** SHORT EXERCISE **
Please format the items as a Markdown table with the columns "Row" and "Text", starting with the line that contains "This screenshot has width=1368, height=632." and going on through the end of the items, both included, with one numbered row per line and blank lines skipped. Leave the pictures out of the answer.

** DATA EXCERPTS **
☆ ☆ ☆ ☆ ☆
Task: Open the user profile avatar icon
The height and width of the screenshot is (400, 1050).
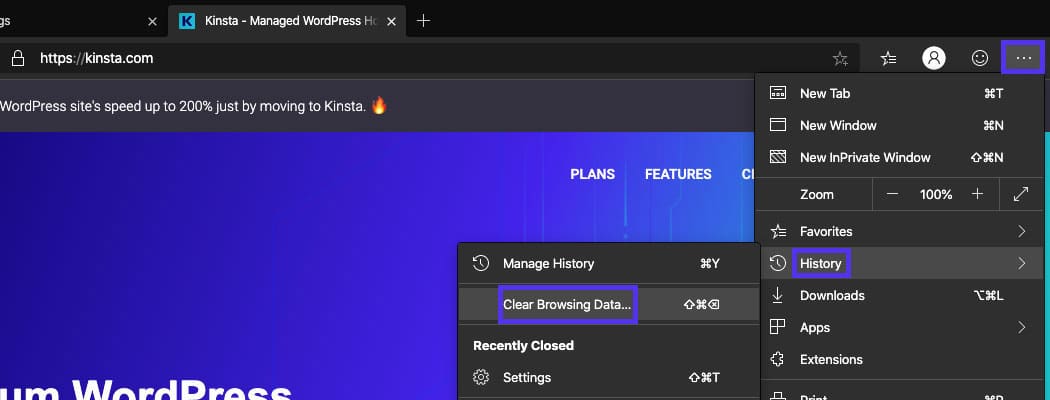Action: coord(934,58)
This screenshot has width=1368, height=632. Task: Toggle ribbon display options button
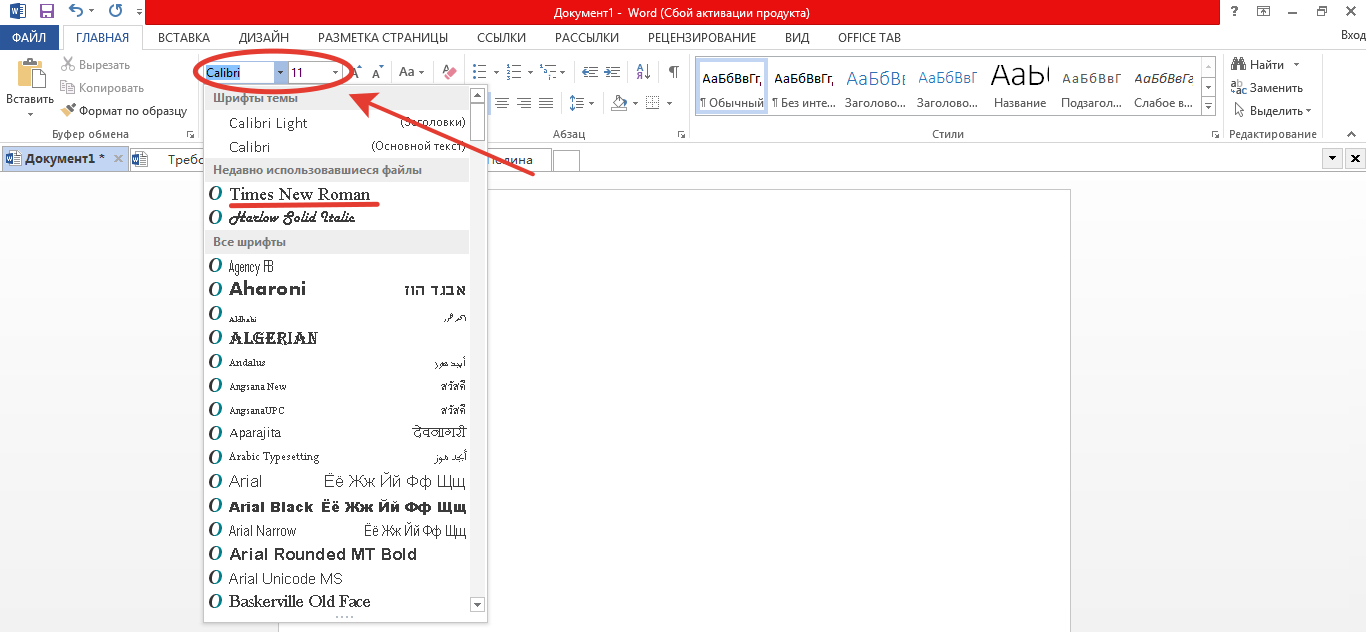pyautogui.click(x=1264, y=12)
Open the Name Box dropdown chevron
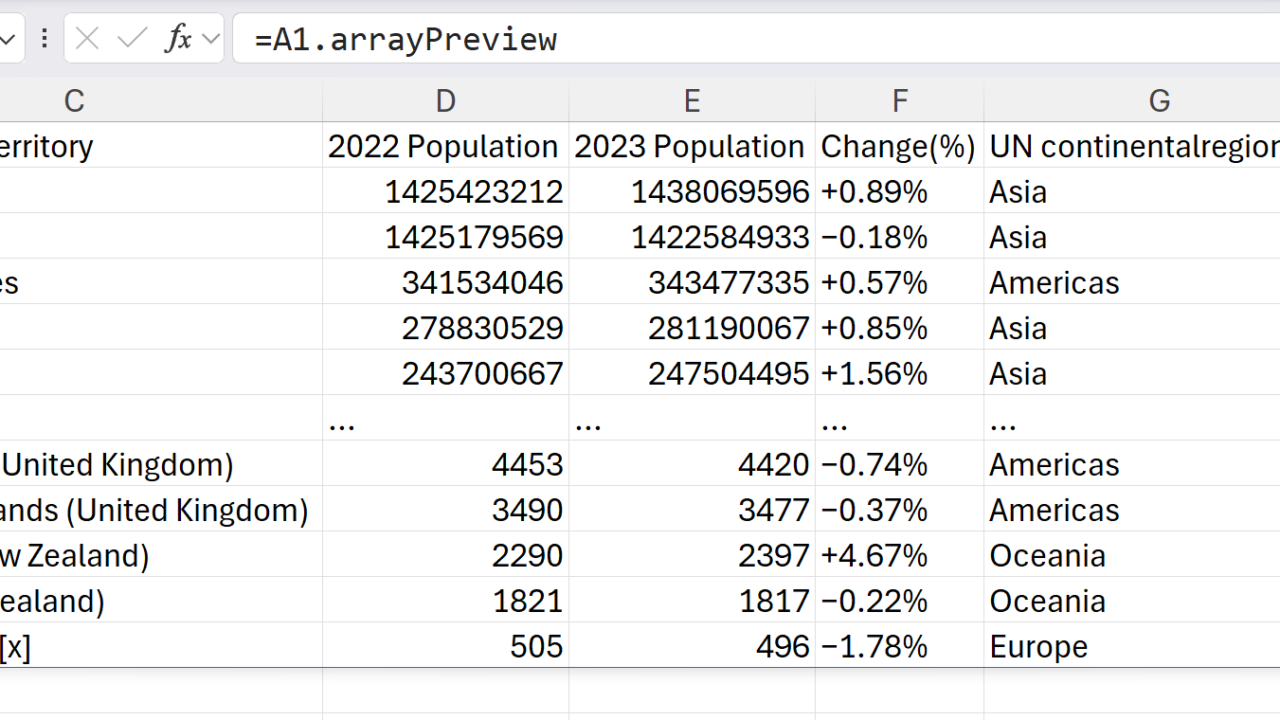This screenshot has height=720, width=1280. (x=8, y=39)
☆ ☆ ☆ ☆ ☆
** SOLUTION FOR THIS PROBLEM **
| Row | Text |
|---|---|
| 1 | This screenshot has width=1368, height=632. Task: Toggle ribbon display options button |
| 2 | pyautogui.click(x=1264, y=12) |
| 3 | Open the Name Box dropdown chevron |
| 4 | This screenshot has height=720, width=1280. (x=8, y=39) |